### TASK PROMPT:
Among the records that follow, find the line with "Open Read feedback comments" and the line with "Subscribe to Bartolina y sus artilugios". Set down those lines and all lines between them exactly, without adding anything.
= = = = =
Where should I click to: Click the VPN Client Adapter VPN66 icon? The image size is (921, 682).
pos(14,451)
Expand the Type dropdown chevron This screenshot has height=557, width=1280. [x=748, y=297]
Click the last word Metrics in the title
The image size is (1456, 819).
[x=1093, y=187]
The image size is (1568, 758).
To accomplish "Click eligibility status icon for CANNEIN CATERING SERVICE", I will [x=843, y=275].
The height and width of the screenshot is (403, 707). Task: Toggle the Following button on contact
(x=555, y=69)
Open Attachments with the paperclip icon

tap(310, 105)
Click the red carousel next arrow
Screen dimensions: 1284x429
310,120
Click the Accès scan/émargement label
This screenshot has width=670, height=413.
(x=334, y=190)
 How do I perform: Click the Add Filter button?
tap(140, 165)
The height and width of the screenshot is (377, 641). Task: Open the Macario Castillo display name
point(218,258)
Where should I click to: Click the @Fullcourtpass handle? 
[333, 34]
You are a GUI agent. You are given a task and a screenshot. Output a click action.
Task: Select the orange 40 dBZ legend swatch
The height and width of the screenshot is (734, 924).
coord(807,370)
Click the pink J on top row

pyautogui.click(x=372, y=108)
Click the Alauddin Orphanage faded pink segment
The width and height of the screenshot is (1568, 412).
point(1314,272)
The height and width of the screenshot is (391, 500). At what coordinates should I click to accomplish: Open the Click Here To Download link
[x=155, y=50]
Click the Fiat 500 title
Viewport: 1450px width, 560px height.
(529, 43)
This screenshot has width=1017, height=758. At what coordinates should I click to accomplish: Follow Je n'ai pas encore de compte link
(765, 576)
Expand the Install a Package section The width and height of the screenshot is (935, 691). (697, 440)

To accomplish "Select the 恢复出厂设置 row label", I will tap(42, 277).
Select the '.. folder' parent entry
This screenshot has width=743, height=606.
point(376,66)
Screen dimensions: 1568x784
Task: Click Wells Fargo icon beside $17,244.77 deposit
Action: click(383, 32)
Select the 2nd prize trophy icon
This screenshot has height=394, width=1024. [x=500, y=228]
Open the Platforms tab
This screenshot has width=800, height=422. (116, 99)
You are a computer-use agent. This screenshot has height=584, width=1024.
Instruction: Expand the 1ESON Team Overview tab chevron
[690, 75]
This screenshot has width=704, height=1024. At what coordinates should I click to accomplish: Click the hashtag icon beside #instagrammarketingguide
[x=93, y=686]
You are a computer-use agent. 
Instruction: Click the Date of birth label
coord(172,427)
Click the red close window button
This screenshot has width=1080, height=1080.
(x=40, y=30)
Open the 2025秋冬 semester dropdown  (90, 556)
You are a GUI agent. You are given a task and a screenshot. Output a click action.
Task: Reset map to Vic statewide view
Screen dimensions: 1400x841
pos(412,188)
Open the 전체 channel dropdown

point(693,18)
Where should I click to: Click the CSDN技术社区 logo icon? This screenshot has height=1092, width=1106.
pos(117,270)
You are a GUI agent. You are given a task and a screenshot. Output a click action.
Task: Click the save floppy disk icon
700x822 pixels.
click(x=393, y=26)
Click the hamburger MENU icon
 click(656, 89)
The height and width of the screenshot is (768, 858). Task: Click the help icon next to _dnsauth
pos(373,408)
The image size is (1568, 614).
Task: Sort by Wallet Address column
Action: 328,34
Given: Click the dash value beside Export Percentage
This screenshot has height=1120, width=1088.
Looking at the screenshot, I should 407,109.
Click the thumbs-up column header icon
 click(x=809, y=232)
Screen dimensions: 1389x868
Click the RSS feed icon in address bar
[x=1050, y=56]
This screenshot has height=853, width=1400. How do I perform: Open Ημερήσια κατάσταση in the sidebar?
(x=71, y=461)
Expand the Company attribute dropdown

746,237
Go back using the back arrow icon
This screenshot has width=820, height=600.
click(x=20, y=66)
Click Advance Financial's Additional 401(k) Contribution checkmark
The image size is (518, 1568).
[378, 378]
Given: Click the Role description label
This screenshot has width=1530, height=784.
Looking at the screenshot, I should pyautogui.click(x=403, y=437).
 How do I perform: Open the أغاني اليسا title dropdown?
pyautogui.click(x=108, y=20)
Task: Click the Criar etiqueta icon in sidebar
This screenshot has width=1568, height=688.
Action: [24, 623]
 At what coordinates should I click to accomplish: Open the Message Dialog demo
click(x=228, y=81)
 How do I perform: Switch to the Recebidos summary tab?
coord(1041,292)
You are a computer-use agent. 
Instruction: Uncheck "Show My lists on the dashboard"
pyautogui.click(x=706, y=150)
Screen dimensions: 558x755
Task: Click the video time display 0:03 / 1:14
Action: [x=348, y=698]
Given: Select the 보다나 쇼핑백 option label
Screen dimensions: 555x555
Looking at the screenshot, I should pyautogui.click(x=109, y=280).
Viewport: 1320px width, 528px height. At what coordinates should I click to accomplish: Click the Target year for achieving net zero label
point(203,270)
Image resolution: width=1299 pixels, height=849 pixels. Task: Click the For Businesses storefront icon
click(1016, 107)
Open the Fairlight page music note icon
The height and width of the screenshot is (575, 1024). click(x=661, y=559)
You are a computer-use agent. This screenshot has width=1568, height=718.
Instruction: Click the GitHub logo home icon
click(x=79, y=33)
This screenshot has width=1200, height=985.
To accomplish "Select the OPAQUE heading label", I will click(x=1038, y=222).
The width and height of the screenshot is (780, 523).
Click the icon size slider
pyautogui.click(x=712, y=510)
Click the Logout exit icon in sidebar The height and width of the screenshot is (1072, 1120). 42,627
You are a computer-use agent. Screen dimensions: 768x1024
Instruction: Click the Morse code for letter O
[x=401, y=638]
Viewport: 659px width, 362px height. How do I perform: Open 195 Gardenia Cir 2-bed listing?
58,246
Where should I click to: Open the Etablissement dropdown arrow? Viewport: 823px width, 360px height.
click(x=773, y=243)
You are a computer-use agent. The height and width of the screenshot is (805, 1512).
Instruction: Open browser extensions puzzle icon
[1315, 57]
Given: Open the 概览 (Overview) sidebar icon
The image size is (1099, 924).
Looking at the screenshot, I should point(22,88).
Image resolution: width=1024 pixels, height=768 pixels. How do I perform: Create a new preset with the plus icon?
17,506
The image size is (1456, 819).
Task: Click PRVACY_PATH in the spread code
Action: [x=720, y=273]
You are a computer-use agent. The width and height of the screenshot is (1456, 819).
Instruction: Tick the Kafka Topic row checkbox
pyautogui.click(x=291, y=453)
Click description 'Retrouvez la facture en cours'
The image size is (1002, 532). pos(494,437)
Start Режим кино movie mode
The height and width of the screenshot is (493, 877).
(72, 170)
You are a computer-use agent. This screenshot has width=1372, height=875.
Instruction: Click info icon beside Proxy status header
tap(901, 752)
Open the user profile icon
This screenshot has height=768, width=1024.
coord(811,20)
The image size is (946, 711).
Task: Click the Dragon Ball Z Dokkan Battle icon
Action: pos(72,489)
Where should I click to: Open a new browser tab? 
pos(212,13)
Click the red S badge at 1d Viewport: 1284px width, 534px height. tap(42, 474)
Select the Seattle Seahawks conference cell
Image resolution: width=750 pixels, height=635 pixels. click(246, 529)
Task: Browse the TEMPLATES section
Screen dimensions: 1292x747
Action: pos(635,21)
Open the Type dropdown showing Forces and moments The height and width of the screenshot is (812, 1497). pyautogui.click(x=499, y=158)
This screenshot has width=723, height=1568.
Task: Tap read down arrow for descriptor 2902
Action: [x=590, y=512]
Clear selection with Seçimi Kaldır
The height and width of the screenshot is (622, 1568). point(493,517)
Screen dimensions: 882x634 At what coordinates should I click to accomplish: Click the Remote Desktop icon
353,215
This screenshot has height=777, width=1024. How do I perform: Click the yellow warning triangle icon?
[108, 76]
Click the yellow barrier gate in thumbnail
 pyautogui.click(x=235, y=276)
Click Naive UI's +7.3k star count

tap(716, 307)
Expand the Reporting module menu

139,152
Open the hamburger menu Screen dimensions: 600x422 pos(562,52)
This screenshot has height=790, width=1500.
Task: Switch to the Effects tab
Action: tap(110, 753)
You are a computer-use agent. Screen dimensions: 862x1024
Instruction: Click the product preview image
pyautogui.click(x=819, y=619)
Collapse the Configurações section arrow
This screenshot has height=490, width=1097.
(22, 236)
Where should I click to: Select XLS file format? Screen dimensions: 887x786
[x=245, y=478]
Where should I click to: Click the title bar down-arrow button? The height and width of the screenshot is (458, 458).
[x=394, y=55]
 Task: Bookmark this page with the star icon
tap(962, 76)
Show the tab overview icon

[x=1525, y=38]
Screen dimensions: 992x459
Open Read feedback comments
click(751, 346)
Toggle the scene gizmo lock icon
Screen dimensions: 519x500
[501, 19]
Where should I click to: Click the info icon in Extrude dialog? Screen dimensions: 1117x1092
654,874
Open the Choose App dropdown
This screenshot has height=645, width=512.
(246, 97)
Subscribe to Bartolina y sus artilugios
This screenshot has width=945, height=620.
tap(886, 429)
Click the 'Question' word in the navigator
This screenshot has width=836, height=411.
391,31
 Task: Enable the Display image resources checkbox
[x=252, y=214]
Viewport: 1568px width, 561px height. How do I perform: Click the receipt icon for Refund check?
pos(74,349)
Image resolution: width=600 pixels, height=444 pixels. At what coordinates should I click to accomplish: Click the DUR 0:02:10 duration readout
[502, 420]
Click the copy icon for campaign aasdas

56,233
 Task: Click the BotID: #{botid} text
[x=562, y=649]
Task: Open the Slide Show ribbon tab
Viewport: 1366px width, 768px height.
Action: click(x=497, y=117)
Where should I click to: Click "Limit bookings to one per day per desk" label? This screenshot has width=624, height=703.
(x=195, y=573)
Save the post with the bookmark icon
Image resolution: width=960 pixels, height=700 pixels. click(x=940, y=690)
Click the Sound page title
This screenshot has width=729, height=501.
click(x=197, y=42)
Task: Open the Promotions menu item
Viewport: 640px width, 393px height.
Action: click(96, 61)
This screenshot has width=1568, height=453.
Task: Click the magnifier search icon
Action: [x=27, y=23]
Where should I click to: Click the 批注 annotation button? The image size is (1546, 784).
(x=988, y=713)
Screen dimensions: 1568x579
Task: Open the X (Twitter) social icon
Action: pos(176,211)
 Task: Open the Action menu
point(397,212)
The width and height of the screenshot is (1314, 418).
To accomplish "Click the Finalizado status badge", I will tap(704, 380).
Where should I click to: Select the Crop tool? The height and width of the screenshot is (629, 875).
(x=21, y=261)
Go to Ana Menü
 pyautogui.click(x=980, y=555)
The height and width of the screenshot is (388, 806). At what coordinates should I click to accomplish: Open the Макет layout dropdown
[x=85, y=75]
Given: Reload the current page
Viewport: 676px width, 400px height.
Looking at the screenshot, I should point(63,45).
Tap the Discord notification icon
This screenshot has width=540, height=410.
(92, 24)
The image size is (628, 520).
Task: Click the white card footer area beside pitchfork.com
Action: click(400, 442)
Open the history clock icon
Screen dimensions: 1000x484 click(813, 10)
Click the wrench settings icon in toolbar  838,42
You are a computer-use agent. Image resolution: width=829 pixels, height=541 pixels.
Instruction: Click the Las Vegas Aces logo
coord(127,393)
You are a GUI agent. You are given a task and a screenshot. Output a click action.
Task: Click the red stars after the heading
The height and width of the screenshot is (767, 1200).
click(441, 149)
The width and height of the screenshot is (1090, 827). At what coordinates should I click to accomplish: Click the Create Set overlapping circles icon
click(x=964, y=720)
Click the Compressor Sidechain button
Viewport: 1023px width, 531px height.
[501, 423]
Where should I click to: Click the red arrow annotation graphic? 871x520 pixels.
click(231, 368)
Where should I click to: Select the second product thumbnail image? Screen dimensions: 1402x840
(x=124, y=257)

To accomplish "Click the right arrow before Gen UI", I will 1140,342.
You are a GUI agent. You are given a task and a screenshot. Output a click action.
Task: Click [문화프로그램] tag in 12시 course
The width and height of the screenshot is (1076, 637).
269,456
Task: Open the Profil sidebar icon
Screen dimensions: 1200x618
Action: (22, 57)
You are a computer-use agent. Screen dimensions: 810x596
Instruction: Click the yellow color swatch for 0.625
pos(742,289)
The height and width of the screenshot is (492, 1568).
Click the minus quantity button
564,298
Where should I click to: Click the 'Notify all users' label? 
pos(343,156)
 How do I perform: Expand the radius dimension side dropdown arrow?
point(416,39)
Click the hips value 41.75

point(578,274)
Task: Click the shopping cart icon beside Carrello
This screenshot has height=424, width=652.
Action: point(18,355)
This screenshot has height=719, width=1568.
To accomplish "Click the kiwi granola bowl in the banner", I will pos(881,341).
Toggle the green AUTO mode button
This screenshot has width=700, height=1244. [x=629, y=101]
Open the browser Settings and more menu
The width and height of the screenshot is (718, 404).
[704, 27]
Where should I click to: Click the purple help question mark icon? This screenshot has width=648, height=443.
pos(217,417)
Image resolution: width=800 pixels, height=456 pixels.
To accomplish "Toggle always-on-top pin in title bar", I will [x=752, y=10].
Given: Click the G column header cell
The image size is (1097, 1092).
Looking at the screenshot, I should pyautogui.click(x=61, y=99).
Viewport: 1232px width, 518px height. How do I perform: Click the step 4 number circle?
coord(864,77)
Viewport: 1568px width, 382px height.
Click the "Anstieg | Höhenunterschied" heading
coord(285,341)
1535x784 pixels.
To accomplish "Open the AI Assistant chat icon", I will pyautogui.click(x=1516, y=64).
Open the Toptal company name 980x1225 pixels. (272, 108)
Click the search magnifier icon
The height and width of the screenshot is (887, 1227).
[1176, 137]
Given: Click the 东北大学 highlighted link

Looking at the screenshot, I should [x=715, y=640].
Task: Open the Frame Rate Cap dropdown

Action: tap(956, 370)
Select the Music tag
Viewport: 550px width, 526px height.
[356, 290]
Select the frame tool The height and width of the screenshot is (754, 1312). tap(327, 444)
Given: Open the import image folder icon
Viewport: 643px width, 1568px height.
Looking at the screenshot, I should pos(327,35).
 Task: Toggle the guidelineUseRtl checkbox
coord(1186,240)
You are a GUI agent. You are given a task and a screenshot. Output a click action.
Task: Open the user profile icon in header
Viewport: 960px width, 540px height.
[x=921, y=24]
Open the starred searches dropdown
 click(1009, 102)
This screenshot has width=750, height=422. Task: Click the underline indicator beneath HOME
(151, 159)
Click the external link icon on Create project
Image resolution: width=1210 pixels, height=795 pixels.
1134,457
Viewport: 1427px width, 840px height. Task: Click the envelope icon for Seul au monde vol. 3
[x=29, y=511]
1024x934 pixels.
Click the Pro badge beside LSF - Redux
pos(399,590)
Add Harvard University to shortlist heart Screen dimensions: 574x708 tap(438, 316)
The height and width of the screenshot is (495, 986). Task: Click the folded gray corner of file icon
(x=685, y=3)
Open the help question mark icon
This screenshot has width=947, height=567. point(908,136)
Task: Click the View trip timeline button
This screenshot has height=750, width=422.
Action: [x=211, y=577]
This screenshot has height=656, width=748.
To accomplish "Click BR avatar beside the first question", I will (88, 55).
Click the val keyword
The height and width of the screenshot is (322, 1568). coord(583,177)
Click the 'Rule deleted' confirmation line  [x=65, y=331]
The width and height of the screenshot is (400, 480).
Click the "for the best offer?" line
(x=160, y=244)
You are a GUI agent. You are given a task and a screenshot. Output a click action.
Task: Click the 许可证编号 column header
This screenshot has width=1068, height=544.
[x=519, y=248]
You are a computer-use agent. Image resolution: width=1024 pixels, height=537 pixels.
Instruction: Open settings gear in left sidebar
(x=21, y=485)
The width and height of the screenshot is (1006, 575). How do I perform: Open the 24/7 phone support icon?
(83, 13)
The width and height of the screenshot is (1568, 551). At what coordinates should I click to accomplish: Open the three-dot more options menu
= = = = =
### EXERCISE RESULT:
Open Read feedback comments
click(751, 346)
Toggle the scene gizmo lock icon
Screen dimensions: 519x500
[501, 19]
Where should I click to: Click the info icon in Extrude dialog? Screen dimensions: 1117x1092
654,874
Open the Choose App dropdown
This screenshot has height=645, width=512.
(246, 97)
Subscribe to Bartolina y sus artilugios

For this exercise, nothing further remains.